Like all Americans, I am an expert in things I really know very little about. My single experience with the retail biz (except as a customer) is that I was student store manager in my senior year of high school, the single least prestigious position in “student government” (one of my favorite oxymorons).
But I was a pretty good student store manager, and the main thing that I did right was that I was always there. I opened the store before school, at break, during lunch and after school. You could talk to me and ask questions and I was a human (and humane) presence in my little shop.
The grown-up retail world is in a bit of an uproar these days. JC Penney is suffering a steep decline as it attempts to find its niche in the marketplace. It’s not as high class as, say, Macys and not as inexpensive as Kohls, and nothing at all like Target.
JC Penney has been in this community for many years. A store opened in Garden Grove’s Orange County Plaza in the mid-Fifties and was an anchor for that mall until bigger stores took away a lot of its appeal and it closed in the Eighties, I believe.
There’s been a JC Penney in Westminster Mall for quite a while. They have always been nice, moderately-priced establishments that did a lot of things just right. But nothing stays the same.

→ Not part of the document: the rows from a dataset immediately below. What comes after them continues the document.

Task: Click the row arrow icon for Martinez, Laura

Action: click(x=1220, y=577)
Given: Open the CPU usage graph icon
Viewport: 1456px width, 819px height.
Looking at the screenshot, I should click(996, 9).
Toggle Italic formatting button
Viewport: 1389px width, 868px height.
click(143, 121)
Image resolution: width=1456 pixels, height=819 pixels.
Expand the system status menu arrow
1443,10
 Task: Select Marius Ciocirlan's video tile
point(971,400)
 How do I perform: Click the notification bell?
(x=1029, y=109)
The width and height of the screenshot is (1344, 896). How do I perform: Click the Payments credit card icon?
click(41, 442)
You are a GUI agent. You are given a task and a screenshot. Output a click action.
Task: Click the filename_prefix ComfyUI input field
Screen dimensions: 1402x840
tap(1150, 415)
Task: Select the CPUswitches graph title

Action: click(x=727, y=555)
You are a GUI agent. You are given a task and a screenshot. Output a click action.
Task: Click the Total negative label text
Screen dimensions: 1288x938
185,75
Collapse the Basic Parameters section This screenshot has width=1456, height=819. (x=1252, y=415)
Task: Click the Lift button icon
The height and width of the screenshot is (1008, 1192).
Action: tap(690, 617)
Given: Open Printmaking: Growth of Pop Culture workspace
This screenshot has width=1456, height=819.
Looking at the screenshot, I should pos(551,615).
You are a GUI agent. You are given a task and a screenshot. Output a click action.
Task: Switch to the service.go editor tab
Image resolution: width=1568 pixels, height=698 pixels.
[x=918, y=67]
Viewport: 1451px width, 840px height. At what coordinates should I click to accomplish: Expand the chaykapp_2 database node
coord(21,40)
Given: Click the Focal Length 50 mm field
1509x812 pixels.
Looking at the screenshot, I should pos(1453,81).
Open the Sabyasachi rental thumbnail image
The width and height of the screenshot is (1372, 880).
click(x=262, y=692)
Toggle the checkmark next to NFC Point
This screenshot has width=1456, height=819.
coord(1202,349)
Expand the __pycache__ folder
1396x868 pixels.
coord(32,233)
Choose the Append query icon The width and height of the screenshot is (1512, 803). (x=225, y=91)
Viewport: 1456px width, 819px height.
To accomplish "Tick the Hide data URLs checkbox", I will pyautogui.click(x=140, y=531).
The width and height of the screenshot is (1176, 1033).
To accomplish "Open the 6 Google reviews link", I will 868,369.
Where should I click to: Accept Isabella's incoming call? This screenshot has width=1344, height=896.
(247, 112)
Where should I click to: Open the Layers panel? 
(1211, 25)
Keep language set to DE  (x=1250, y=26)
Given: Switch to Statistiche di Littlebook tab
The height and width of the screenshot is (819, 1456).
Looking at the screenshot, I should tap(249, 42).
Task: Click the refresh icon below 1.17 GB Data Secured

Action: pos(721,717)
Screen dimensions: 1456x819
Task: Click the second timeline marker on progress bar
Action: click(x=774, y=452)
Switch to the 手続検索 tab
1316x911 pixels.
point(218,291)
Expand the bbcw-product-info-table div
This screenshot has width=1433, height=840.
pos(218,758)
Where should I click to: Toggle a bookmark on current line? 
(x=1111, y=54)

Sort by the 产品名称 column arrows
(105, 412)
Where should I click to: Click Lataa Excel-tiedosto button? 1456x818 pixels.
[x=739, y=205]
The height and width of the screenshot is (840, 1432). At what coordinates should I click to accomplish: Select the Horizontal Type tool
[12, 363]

The Internet has transformed much of the retail world. Amazon.com, for example, is seen as the principal cause in the decline of Best Buy. The notion is that people use Best Buy (which also has a store in Westminster Mall) as a showroom, then buy their electronics online for less money.
Big retailers like Target and Wal-Mart have expanded horizontally, and now you can buy everything from big screen TVs to swimsuits to peaches at a Target (two in Garden Grove, two in Westminster).
So why would I want to go to JC Penney? Or any of the traditional department stores? You walk in, and outside of the cosmetics area (overrun with people in white coats wanting to swab chemicals on your face) the floors are depopulated of staff. Maybe you’ll find a cashier and maybe you won’t.
As far as asking for help, good luck. “Do you carry such and such?” A blank look and then “What’s that?” Sometimes, in an imitation of assistance, a clueless worker bee will call over another helot, who will be similarly befuddled.
I might expect this at a discount department store where price and variety is the chief attraction, but not at an establishment struggling to create a memorable identity.
Here’s my fantasy. I walk into a JC Penney (for example) and I am greeted by someone who offers to help. “Men’s jackets? Right this way.” Instead of an indifferent wave “over there” I am escorted to an area where a knowledgable and friendly associate with some fashion sense offers useful and thoughtful advice.
Impossible? Something similar happens at the Apple store. They have dozens of employees ready to pounce when you walk in, and they are generally (but not always, I am sorry to say) smart and energetic. You get expert advice and they sell you lots of stuff. Apple stores are the most successful retail operation in the nation and their sales per square foot are through the roof, so to speak.
What it comes down to is the customer experience. It’s “boots on the ground,” in military-speak. High-tech innovations have their place, but it’s that old interpersonal contact that carries the day, even in the sale of high technology.
It’s ironic, but multi-billion dollar companies spend small fortunes on advertising and marketing, and are as cheap as Scrooge when it comes to staffing. They pay them dirt and their vetting and training are sloppy. Many is the time at a JC Penney store the cashier was dragged in from another department and could answer no questions other than store hours. Others spoke in such deeply-accented English I had to strain to understand, or make myself understood.
There is no substitute for attitude. Any business that thinks that friendliness and service are luxuries will eventually find itself alongside The Broadway, Montgomery Ward, Bullocks, Buffums, Ohrbachs and Mervyn’s in the retail trash heap.
Woody Allen once wrote that half of success in life is showing up. As I walk through some department stores, it’s clear which ones aren’t showing up. They’ll probably be the ones who don’t show up at all in 10 years.